September 18, 2024
What do AI/ML teams need from their databases?
See Liquibase in Action
Accelerate database changes, reduce failures, and enforce governance across your pipelines.
Data scientists pushing the boundaries of AI/ML technology have a database problem.
While they’re rapidly experimenting to discover, build, maintain, and optimize cutting-edge AI/ML products, their pipeline hits a traffic jam when it comes to managing databases that support constantly evolving AI/ML datasets and structures.
Managing data, handling schema changes, and iterating on models can be a bottleneck for experimentation and releases, or worse. Insufficient change management can be a risk to reliability, security, and compliance, too.

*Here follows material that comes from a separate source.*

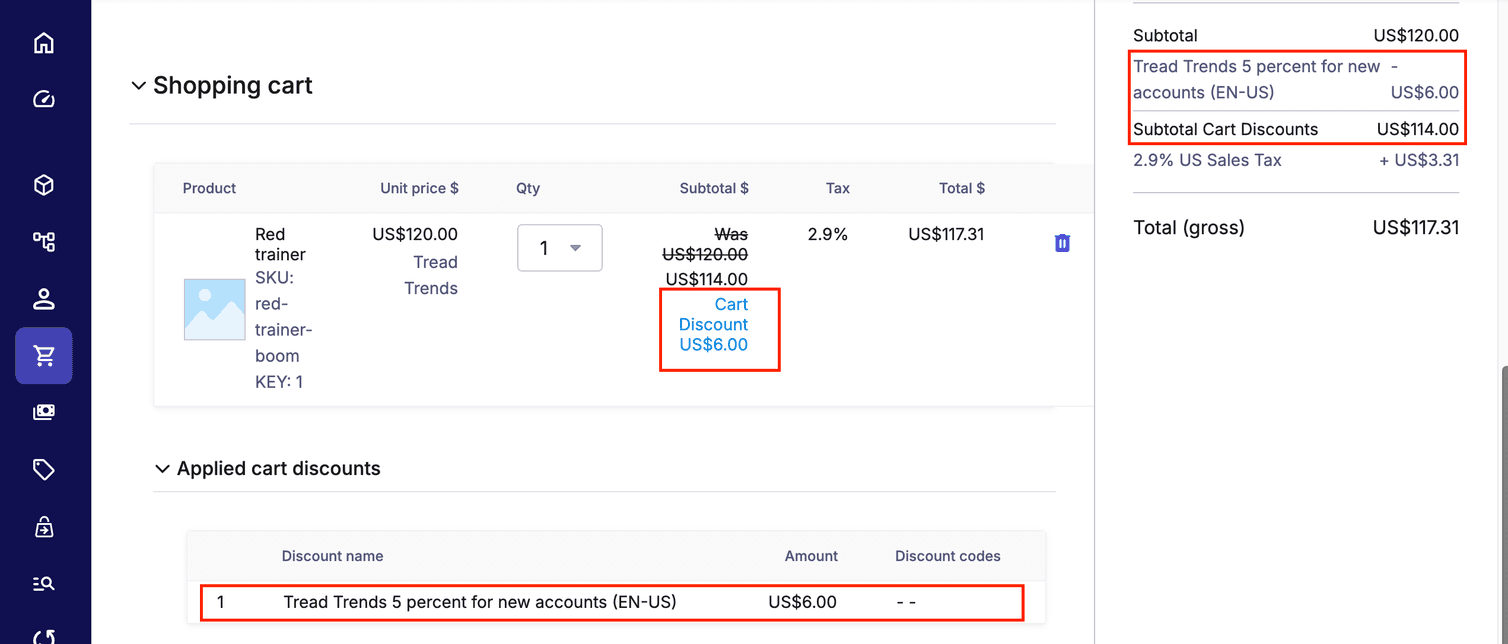
Task: Open the Products section via the box icon
Action: [x=44, y=184]
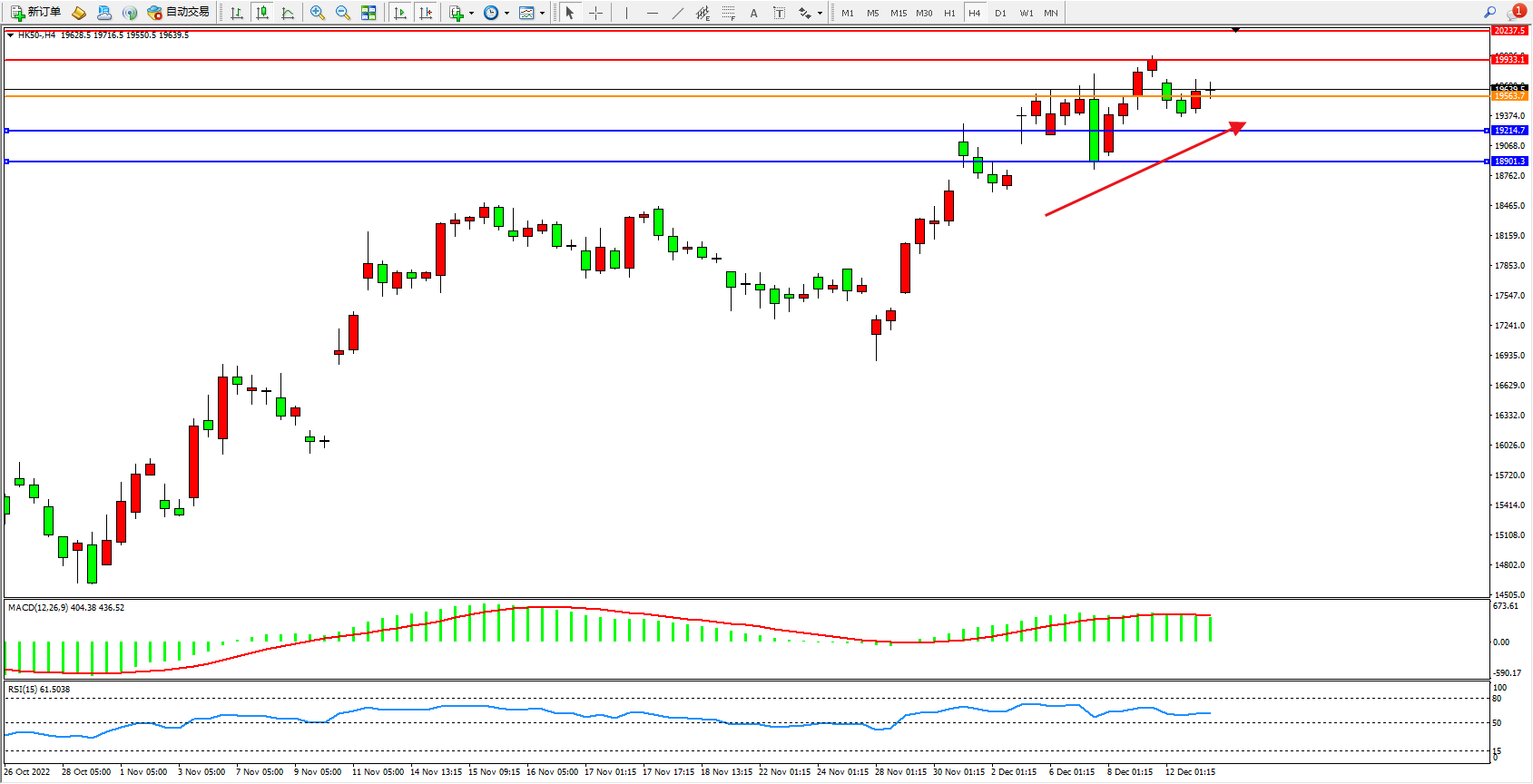Click the chart shift marker triangle at top
This screenshot has height=784, width=1533.
1235,31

Database change management simply isn’t a user-friendly experience for them. It’s cumbersome, frustrating, and slow – not built for their advanced use case and stifling the pace of progress.
Maximizing the AI/ML’s pipeline’s potential for experimentation and innovation means we must understand what these teams require of their databases and what challenges they face as they update schemas to support advanced elements.
With the plethora of DevOps-style automation opportunities available, they need guidance to best integrate with other up- and downstream groups who have skin in the game and wisdom to share, including DBA, DevOps, and development teams.
To achieve optimal integrity, efficiency, value, and security in these data science pipelines, we have to sincerely listen when we ask:
What do AI/ML teams need from their databases?
What do AI/ML teams need from their databases?
Databases built with application development and more traditional data pipelines in mind aren’t quite suited for the demands of AI product pipelines.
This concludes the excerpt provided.